_What to do_: The full set of entries below must be returned exactly as shown.

--- Dataset records Enclosed Below ---

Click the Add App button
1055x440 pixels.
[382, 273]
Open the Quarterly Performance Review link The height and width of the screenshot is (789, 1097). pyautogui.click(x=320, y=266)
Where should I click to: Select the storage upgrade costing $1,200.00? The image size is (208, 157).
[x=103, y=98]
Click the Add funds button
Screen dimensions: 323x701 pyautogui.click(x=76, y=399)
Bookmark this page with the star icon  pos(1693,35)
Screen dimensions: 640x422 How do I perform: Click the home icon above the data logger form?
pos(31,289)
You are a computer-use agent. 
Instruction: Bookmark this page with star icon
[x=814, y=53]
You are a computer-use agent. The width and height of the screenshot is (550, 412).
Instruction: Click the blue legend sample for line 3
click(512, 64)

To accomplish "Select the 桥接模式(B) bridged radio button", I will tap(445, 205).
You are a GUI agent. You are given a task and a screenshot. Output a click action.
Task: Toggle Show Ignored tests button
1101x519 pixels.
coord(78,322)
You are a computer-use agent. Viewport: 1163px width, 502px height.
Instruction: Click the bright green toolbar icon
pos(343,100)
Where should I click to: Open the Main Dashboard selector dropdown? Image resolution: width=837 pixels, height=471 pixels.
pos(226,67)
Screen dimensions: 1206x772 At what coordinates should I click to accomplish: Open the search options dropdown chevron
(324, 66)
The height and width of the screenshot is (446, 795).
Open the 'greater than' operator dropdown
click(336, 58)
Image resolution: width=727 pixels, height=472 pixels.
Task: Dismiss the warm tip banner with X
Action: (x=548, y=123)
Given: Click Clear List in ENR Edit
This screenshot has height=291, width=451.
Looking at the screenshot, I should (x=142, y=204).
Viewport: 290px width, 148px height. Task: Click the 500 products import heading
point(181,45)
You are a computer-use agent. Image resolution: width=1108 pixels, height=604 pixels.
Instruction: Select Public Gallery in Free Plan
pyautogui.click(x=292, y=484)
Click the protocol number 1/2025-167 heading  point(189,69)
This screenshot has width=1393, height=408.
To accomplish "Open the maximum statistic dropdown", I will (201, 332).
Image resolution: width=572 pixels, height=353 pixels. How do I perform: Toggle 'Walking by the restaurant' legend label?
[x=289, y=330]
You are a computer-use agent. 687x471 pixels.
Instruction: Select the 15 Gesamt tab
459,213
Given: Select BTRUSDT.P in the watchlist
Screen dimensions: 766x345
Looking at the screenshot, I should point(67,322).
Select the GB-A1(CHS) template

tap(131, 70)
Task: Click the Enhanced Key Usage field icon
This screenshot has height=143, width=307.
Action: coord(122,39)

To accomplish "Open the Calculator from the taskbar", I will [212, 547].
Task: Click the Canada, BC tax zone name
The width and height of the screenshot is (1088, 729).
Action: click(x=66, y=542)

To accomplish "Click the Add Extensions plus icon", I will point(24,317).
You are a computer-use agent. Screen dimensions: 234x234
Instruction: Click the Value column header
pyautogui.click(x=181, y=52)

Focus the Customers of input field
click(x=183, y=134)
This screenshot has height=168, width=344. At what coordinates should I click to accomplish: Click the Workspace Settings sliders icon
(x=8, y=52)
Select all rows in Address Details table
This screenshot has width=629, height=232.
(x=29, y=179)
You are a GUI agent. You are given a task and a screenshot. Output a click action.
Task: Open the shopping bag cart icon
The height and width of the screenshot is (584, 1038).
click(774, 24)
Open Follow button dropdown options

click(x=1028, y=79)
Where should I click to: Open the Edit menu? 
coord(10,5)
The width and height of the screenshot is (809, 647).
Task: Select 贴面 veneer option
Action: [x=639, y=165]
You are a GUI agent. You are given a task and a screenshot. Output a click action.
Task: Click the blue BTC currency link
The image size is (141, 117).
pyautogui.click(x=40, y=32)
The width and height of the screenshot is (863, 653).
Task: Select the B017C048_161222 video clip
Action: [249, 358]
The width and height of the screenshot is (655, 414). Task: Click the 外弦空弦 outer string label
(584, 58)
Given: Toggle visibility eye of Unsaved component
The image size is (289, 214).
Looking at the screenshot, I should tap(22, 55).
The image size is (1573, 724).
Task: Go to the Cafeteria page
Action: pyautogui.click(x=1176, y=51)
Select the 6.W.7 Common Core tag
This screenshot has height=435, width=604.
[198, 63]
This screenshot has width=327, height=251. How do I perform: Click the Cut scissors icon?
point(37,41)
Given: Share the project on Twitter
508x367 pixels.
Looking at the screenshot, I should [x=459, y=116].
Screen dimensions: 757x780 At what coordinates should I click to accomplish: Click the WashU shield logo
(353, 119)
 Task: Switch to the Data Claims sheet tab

--- End of Enclosed Dataset records ---

_Response area_:
Click the Add App button
1055x440 pixels.
[382, 273]
Open the Quarterly Performance Review link The height and width of the screenshot is (789, 1097). pyautogui.click(x=320, y=266)
Where should I click to: Select the storage upgrade costing $1,200.00? The image size is (208, 157).
[x=103, y=98]
Click the Add funds button
Screen dimensions: 323x701 pyautogui.click(x=76, y=399)
Bookmark this page with the star icon  pos(1693,35)
Screen dimensions: 640x422 How do I perform: Click the home icon above the data logger form?
pos(31,289)
You are a computer-use agent. 
Instruction: Bookmark this page with star icon
[x=814, y=53]
You are a computer-use agent. The width and height of the screenshot is (550, 412).
Instruction: Click the blue legend sample for line 3
click(512, 64)

To accomplish "Select the 桥接模式(B) bridged radio button", I will tap(445, 205).
You are a GUI agent. You are given a task and a screenshot. Output a click action.
Task: Toggle Show Ignored tests button
1101x519 pixels.
coord(78,322)
You are a computer-use agent. Viewport: 1163px width, 502px height.
Instruction: Click the bright green toolbar icon
pos(343,100)
Where should I click to: Open the Main Dashboard selector dropdown? Image resolution: width=837 pixels, height=471 pixels.
pos(226,67)
Screen dimensions: 1206x772 At what coordinates should I click to accomplish: Open the search options dropdown chevron
(324, 66)
The height and width of the screenshot is (446, 795).
Open the 'greater than' operator dropdown
click(336, 58)
Image resolution: width=727 pixels, height=472 pixels.
Task: Dismiss the warm tip banner with X
Action: (x=548, y=123)
Given: Click Clear List in ENR Edit
This screenshot has height=291, width=451.
Looking at the screenshot, I should (x=142, y=204).
Viewport: 290px width, 148px height. Task: Click the 500 products import heading
point(181,45)
You are a computer-use agent. Image resolution: width=1108 pixels, height=604 pixels.
Instruction: Select Public Gallery in Free Plan
pyautogui.click(x=292, y=484)
Click the protocol number 1/2025-167 heading  point(189,69)
This screenshot has width=1393, height=408.
To accomplish "Open the maximum statistic dropdown", I will (201, 332).
Image resolution: width=572 pixels, height=353 pixels. How do I perform: Toggle 'Walking by the restaurant' legend label?
[x=289, y=330]
You are a computer-use agent. 687x471 pixels.
Instruction: Select the 15 Gesamt tab
459,213
Given: Select BTRUSDT.P in the watchlist
Screen dimensions: 766x345
Looking at the screenshot, I should point(67,322).
Select the GB-A1(CHS) template

tap(131, 70)
Task: Click the Enhanced Key Usage field icon
This screenshot has height=143, width=307.
Action: coord(122,39)

To accomplish "Open the Calculator from the taskbar", I will [212, 547].
Task: Click the Canada, BC tax zone name
The width and height of the screenshot is (1088, 729).
Action: click(x=66, y=542)

To accomplish "Click the Add Extensions plus icon", I will point(24,317).
You are a computer-use agent. Screen dimensions: 234x234
Instruction: Click the Value column header
pyautogui.click(x=181, y=52)

Focus the Customers of input field
click(x=183, y=134)
This screenshot has height=168, width=344. At what coordinates should I click to accomplish: Click the Workspace Settings sliders icon
(x=8, y=52)
Select all rows in Address Details table
This screenshot has width=629, height=232.
(x=29, y=179)
You are a GUI agent. You are given a task and a screenshot. Output a click action.
Task: Open the shopping bag cart icon
The height and width of the screenshot is (584, 1038).
click(774, 24)
Open Follow button dropdown options

click(x=1028, y=79)
Where should I click to: Open the Edit menu? 
coord(10,5)
The width and height of the screenshot is (809, 647).
Task: Select 贴面 veneer option
Action: [x=639, y=165]
You are a GUI agent. You are given a task and a screenshot. Output a click action.
Task: Click the blue BTC currency link
The image size is (141, 117).
pyautogui.click(x=40, y=32)
The width and height of the screenshot is (863, 653).
Task: Select the B017C048_161222 video clip
Action: [249, 358]
The width and height of the screenshot is (655, 414). Task: Click the 外弦空弦 outer string label
(584, 58)
Given: Toggle visibility eye of Unsaved component
The image size is (289, 214).
Looking at the screenshot, I should tap(22, 55).
The image size is (1573, 724).
Task: Go to the Cafeteria page
Action: pyautogui.click(x=1176, y=51)
Select the 6.W.7 Common Core tag
This screenshot has height=435, width=604.
[198, 63]
This screenshot has width=327, height=251. How do I perform: Click the Cut scissors icon?
point(37,41)
Given: Share the project on Twitter
508x367 pixels.
Looking at the screenshot, I should [x=459, y=116].
Screen dimensions: 757x780 At what coordinates should I click to accomplish: Click the WashU shield logo
(353, 119)
 Task: Switch to the Data Claims sheet tab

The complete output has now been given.